Written exercise 1: In the thunderstorm forecast passage, what criterion was used to filter out weak storms?
Written exercise 2: Decide whether each statement agrees with the thunderstorm forecast passage, and support each yes or no with the deciding words quoted from it. (a) The Sydney dataset was also used to determine the speed and direction standard deviations for THESPA. (b) Filtering out weak storms raised the number of storms with a lifetime of one step to 175. (c) The BSS shows a large change between filtered and nonfiltered data.
Written exercise 3: Carry on the thunderstorm forecast passage from the point where it ends.

Reading passage:

For a reference forecast we use a variation of the current manual forecast method, which is to project the detected storm forward at its detected velocity for the nowcast period and to define the probability of the swept-out area to be one and the rest zero (Fig. 11). We refer to this as the “advected threat area forecast.”

Fig. 11.

Schematic diagram showing the advected threat area forecast modeled on current manual practice that is used as the reference forecast in calculating the BSS. Here a detected thunderstorm is swept forward along the detected velocity vector to a new position at the end of the nowcast period, with the swept out area defined as having a thunderstorm strike probability of 1, and the rest 0.

Fig. 11.

Schematic diagram showing the advected threat area forecast modeled on current manual practice that is used as the reference forecast in calculating the BSS. Here a detected thunderstorm is swept forward along the detected velocity vector to a new position at the end of the nowcast period, with the swept out area defined as having a thunderstorm strike probability of 1, and the rest 0.

To get an initial assessment of the performance of THESPA to forecast thunderstorm strike probability, we examined the aforementioned Sydney dataset. Since this dataset was also used to determine the speed and direction standard deviations for THESPA, this initial study is not as useful a guide to the performance as an independent dataset but can be viewed as an upper bound on system performance. Overall, higher nowcast strike probabilities were associated with higher observed frequency of thunderstorm detection, which means THESPA was working correctly. When verified for all storms THESPA had a tendency to overestimate the probabilities, particularly at the highest values (Fig. 12a). These higher probabilities, in general over 0.8, were for regions close to the original storm. The drop in observed frequency for these regions was due to weak storms that were not subsequently detected, that is, having a storm lifetime of one radar scan cycle (hereafter called a “storm lifetime of one step”). When these weak storms were filtered out using VIL greater than 30 kg m−2 as a criterion, the reliability improved substantially (Fig. 12b). To confirm this explanation, it was found that the number of storms with a lifetime of one step in the dataset was 175, or about 10% of the total, but when storms with VIL under 30 kg m−2 were filtered out, the number of storms with a lifetime of one step was 21, or about 1.2%. The smaller number of cases at these higher probabilities (around 100 pixels per probability increment) also gave noisy or erratic results due to limited statistical sampling. Interestingly, these results are not reflected in the BSS, which shows little change between filtered and nonfiltered data. Even though the BS is halved, that is, improved, for the filtered data (Table 1), filtering the data also improved the advected forecast.

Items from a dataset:
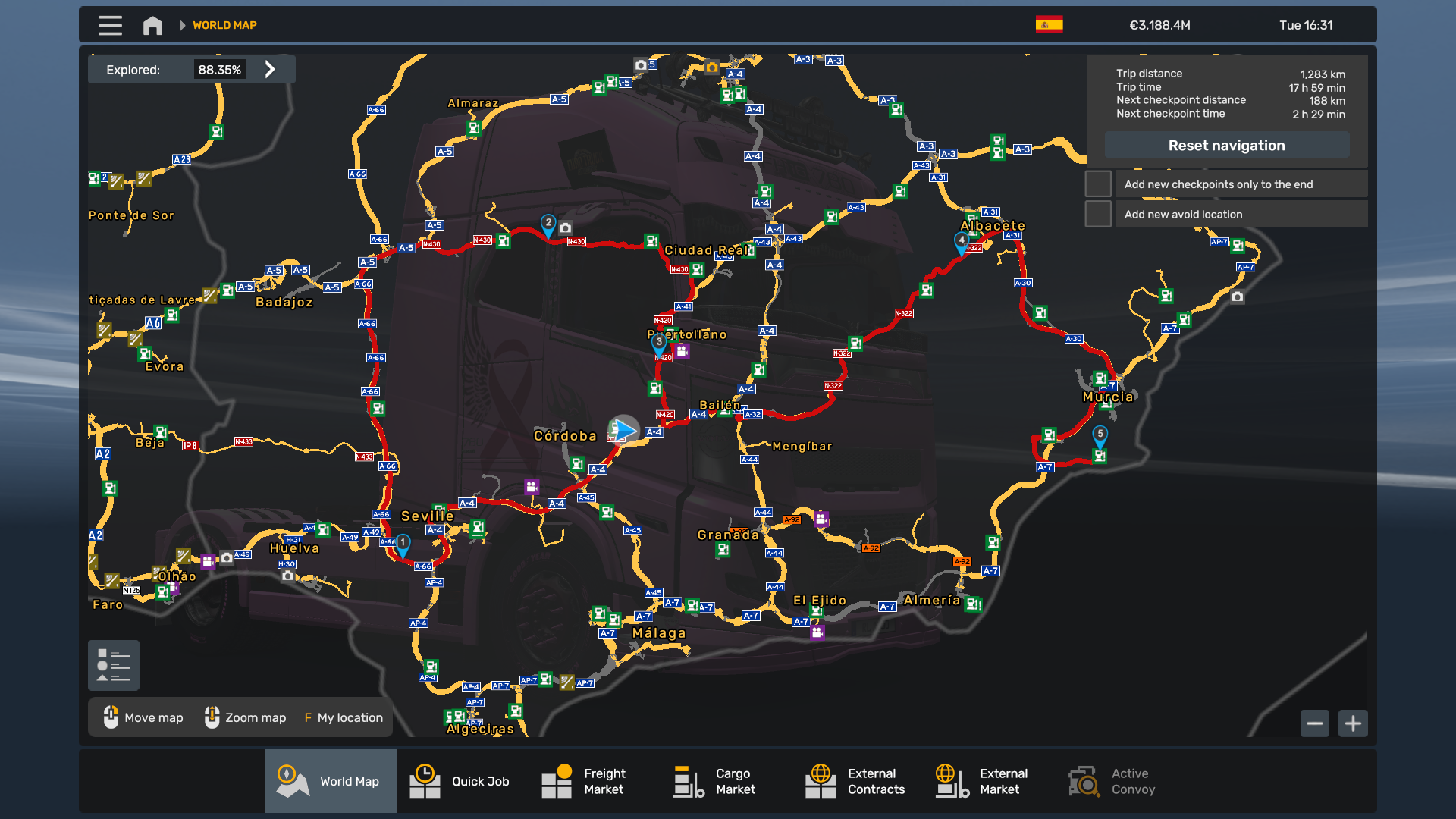Screen dimensions: 1456x819
Task: Open the map legend panel
Action: tap(114, 665)
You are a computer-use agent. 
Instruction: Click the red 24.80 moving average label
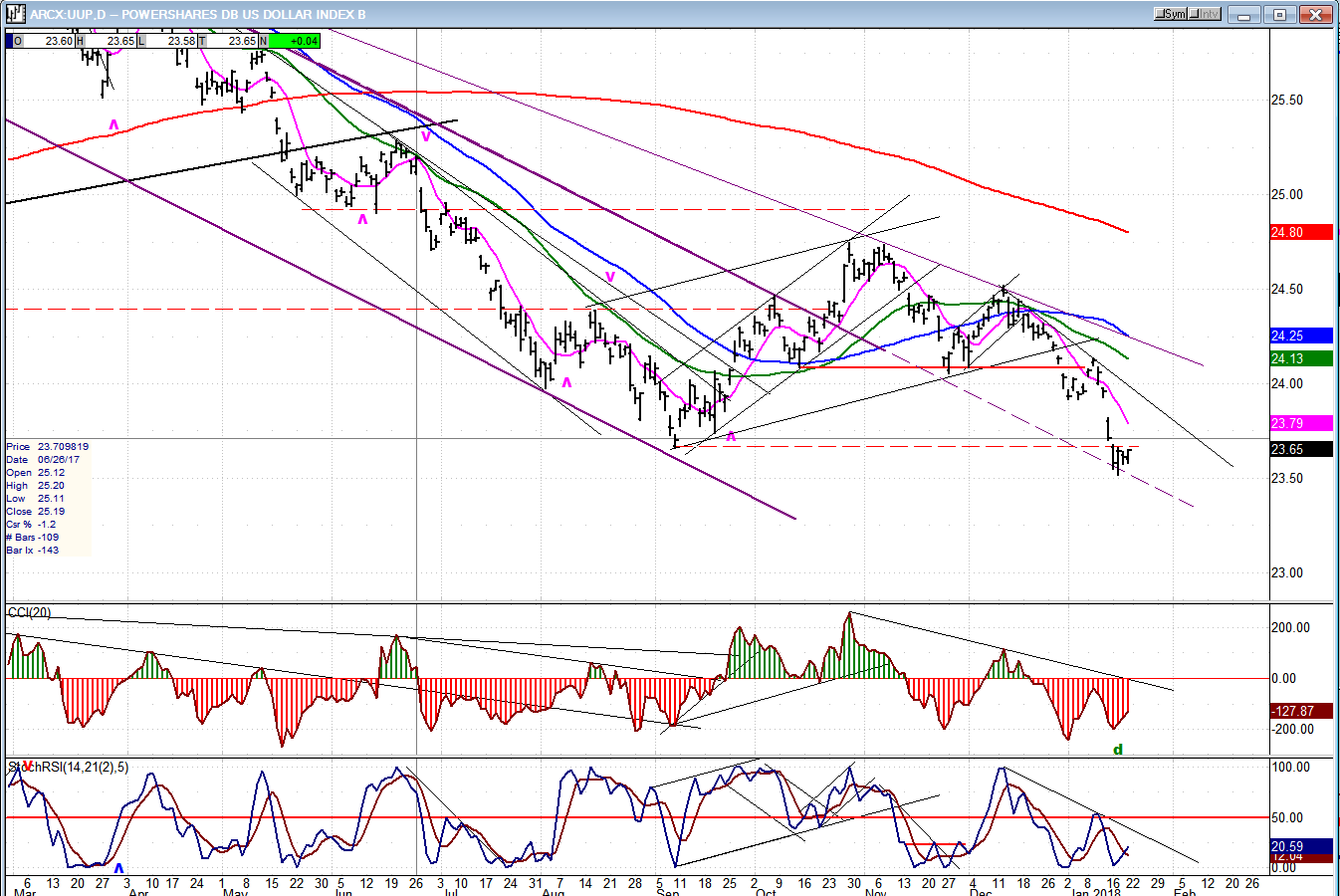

Response 1: VIL greater than 30 kg m−2

Response 2:
(a) Yes: "Since this dataset was also used to determine the speed and direction standard deviations for THESPA"
(b) No: "the number of storms with a lifetime of one step in the dataset was 175, or about 10% of the total, but when storms with VIL under 30 kg m−2 were filtered out, the number of storms with a lifetime of one step was 21, or about 1.2%"
(c) No: "which shows little change between filtered and nonfiltered data"

Response 3:
Fig. 12.

Reliability diagrams for thunderstorm strike probability computed from the original 1682 Sydney TITAN storm tracks with σV = 10 km h−1 and σθ = 30° for (a) all thunderstorms and (b) only those storms with VIL greater than 30 kg m−2. The diagonal line indicates perfect reliability. The sharpness diagram at upper left on each chart shows the number of times each probability value (horizontal axis, linear scale) was predicted (vertical axis, logarithmic scale). The BSS for (a) was 0.31 and for (b) was 0.29, with respect to the advected threat area forecast.

Fig. 12.

Reliability diagrams for thunderstorm strike probability computed from the original 1682 Sydney TITAN storm tracks with σV = 10 km h−1 and σθ = 30° for (a) all thunderstorms and (b) only those storms with VIL greater than 30 kg m−2. The diagonal line indicates perfect reliability. The sharpness diagram at upper left on each chart shows the number of times each probability value (horizontal axis, linear scale) was predicted (vertical axis, logarithmic scale). The BSS for (a) was 0.31 and for (b) was 0.29, with respect to the advected threat area forecast.

Table 1.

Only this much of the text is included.